Then the tables are grouped into that number of groups. After that, each group is added to the return list with the necessary configuration for the task.

stop()

Source for method stop()

This is the last method that will get called either on shutdown of the Connect Service, or when a user decides they no longer want the connector running.

In our case we don’t have any resources to clean up, but this is where a cleanup should occur if required.

 

SourceTask

Source for class TppLogSourceTask.java

The SourceTask is where your code for deserialising the data from the external system and passing it into Kafka resides. The expected pattern is that the task takes responsibility for handling the connecting and basic passing of data to the Connect Service, after which any requirements in terms of filtering and transformation can then be applied as a separate activity.

protected SourceTaskContext context;

When you extend the SourceTask class you bring along the SourceTaskContext. The SourceTaskContext gives you a hook into information that the broader Connect Service framework wants to expose. In our code we use the out of the box offsetStorageReader feature to get access to the information about where we were when we last started up. It also exposes the task configs which may have changed since the start function was called e.g. if a password for an external system has changed. If that is the case you may want to check this periodically, or on failure. 

start(Map<String, String> props)

Source for method start(Map<String, String> props)

As with the Connector, your SourceTask also gets passed a map of your configuration and should initialise any resources and internal configuration needed based on it. 

This method’s responsibility also includes ensuring the task is able to start up from the last processed point, in the event of a failure or restart. Kafka Connect provides a facility to track this information for you. In concept this is handled by attaching a reference offset to where you are in the source system with each record you pass to Kafka. Then on start, checking what the last processed record’s offset was and starting from that point.

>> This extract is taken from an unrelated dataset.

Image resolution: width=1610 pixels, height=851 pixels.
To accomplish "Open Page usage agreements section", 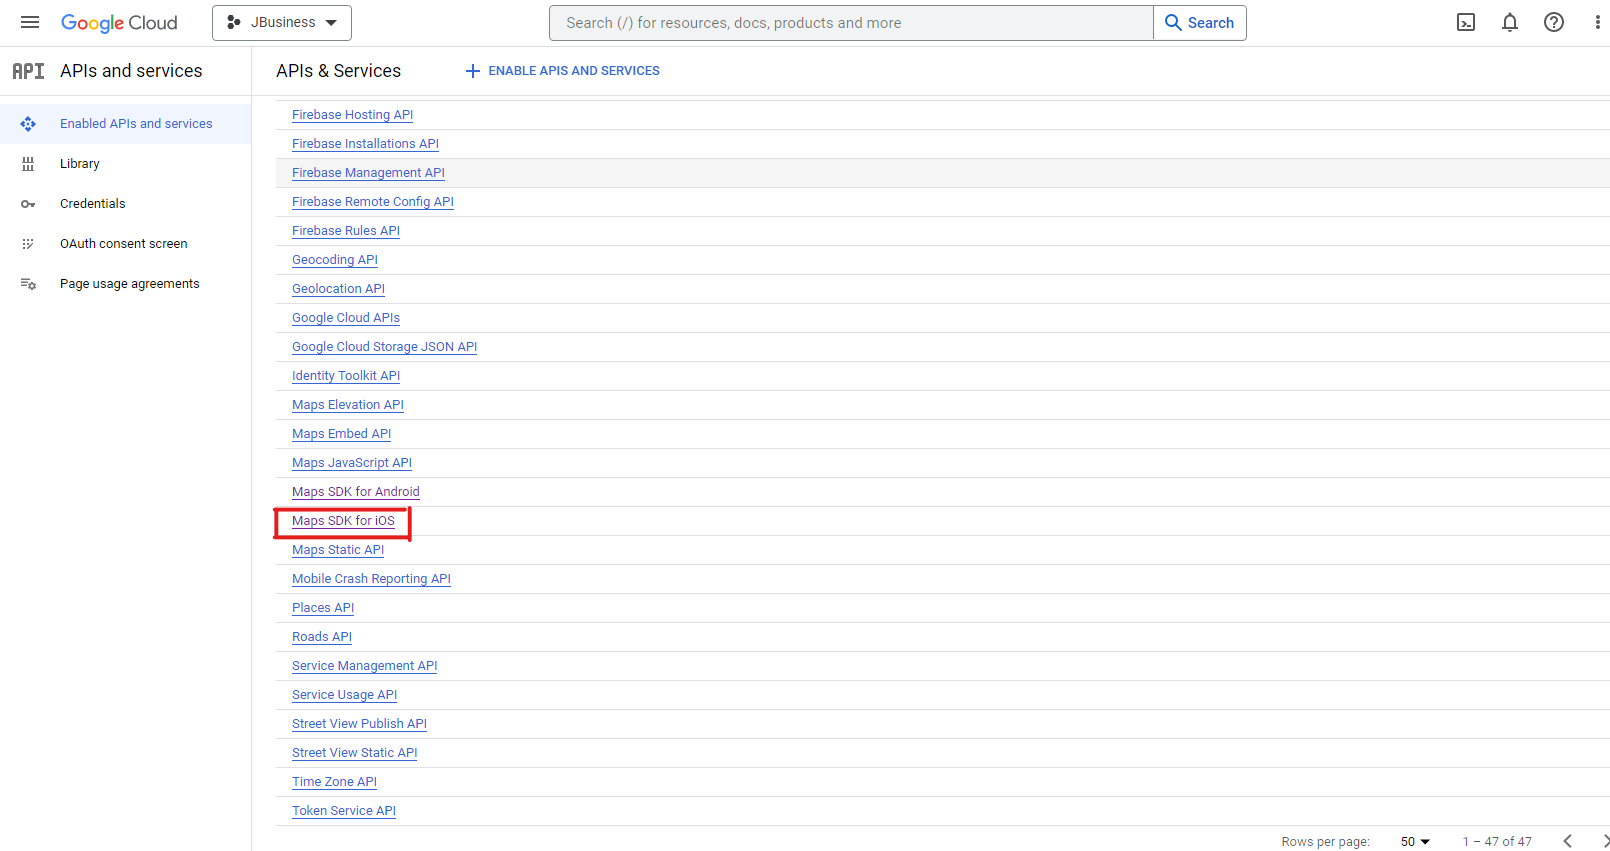I will (x=130, y=284).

In our case, as noted above, you can see this with the calls to the offset Storage Reader. We query with the reference to the partition the task is processing and then set our offsets of fromDate & apiOffset

poll()

Source for method poll()

This function is where all your actual “work” happens. Kafka will continually call it in loop as quickly as it has capacity for. It is in here that we should be making the calls to the external system and then returning a list of SourceRecords to the Connect framework. How our task specifically handled the implementation isn’t pertinent to understanding this section. What is important to note however, is that we converted the objects into SourceRecords and that we stored our offsets.

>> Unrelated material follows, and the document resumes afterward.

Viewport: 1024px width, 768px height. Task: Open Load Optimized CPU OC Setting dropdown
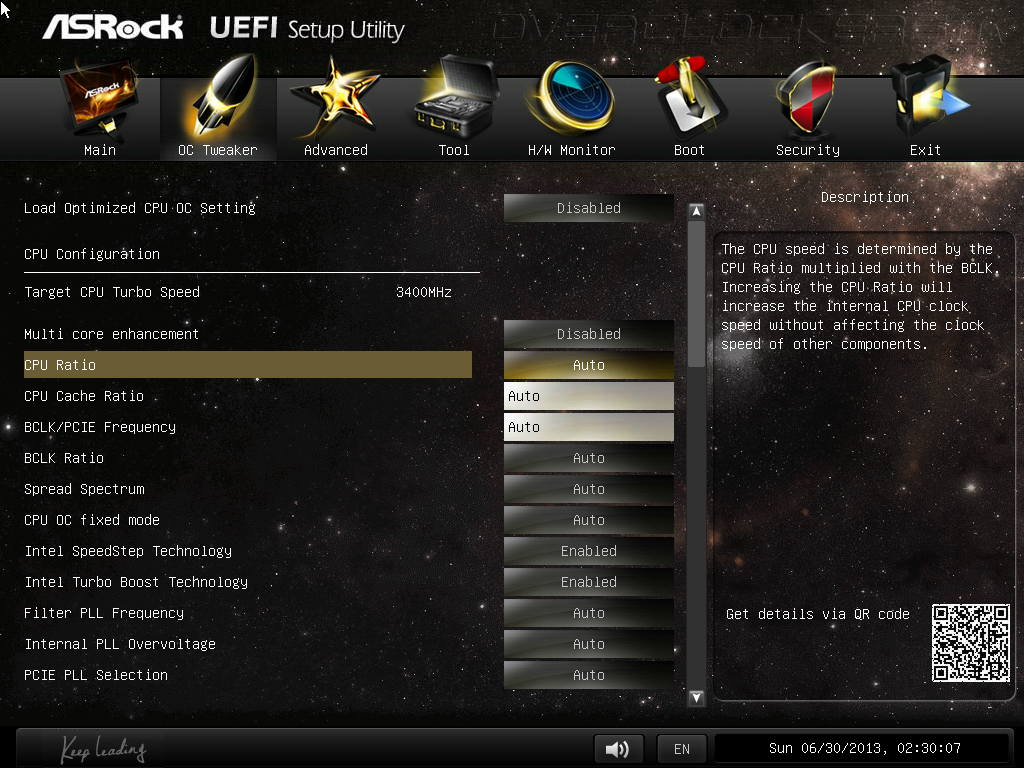pos(588,208)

Source for method getTppLogsAsSourceRecords(String token)

As you can see from the code above, we set our internal offsets variables fromDate & apiOffset based on the new data we’re getting returned so that on the next poll, we’ll know where to pick up from. As we mentioned previously, we pass these offsets into the SourceRecords where Kafka saves them, and also into the offset storage so that if the task gets restarted due to failure, the offsetStorage will hold accurate information.

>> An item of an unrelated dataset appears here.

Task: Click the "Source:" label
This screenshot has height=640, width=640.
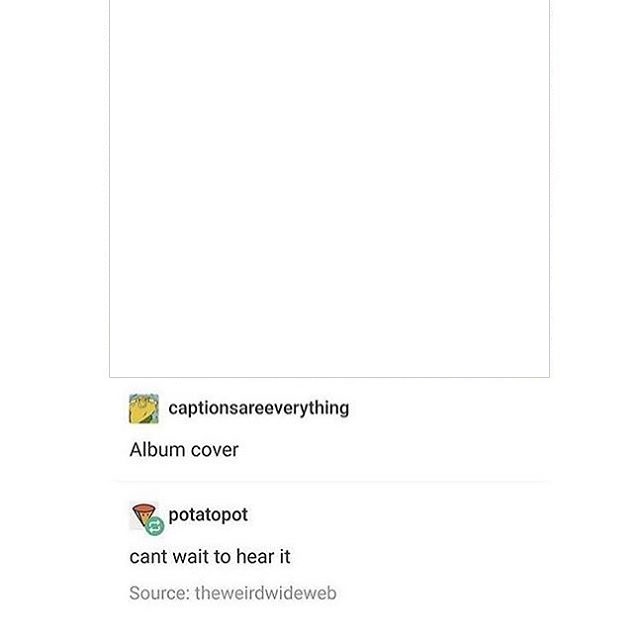Action: click(x=160, y=593)
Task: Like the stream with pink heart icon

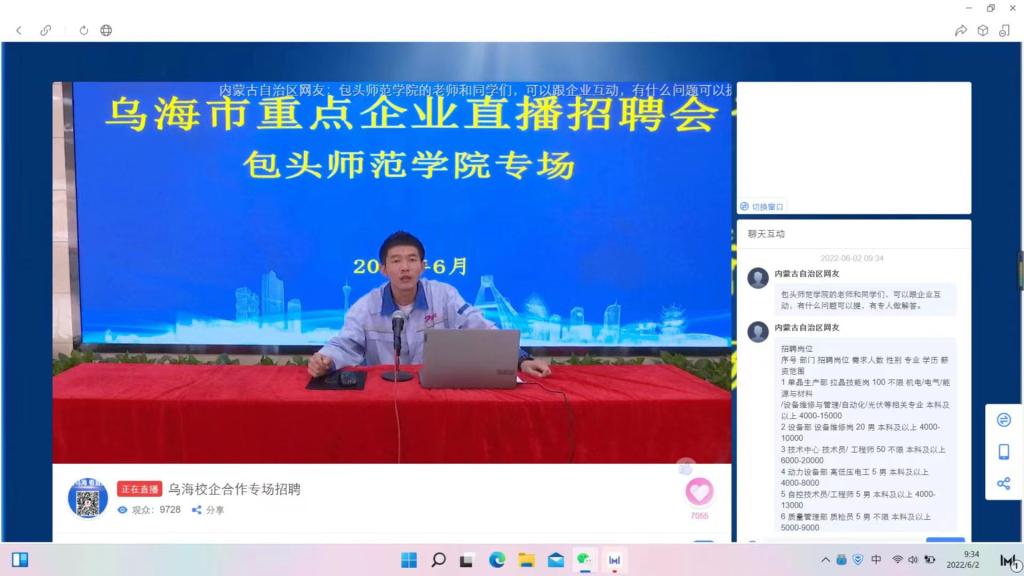Action: 699,492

Source for method buildSourceRecord(EventLog eventLog, String lastRead, Long apiOffset)

Here you can see we create a sourceOffset Map which maps our text labels LAST_READ and LAST_API_OFFSET to the fromDate and apiOffset. This represents where we are in the source system for that record. In a more simple implementation you might only need a map of ID to some Identifier, indicating where you where in the source data e.g. a row number.

You can also see the sourcePartition being created as a singleton map linking URL to baseUrl. Again this represents the partition this task is working on e.g. a table or a file. Your source partition will be different depending on how your system processes data.

These source offset maps are then used to create a SourceRecord for a topic, additionally specifying a schema and the data object as a struct.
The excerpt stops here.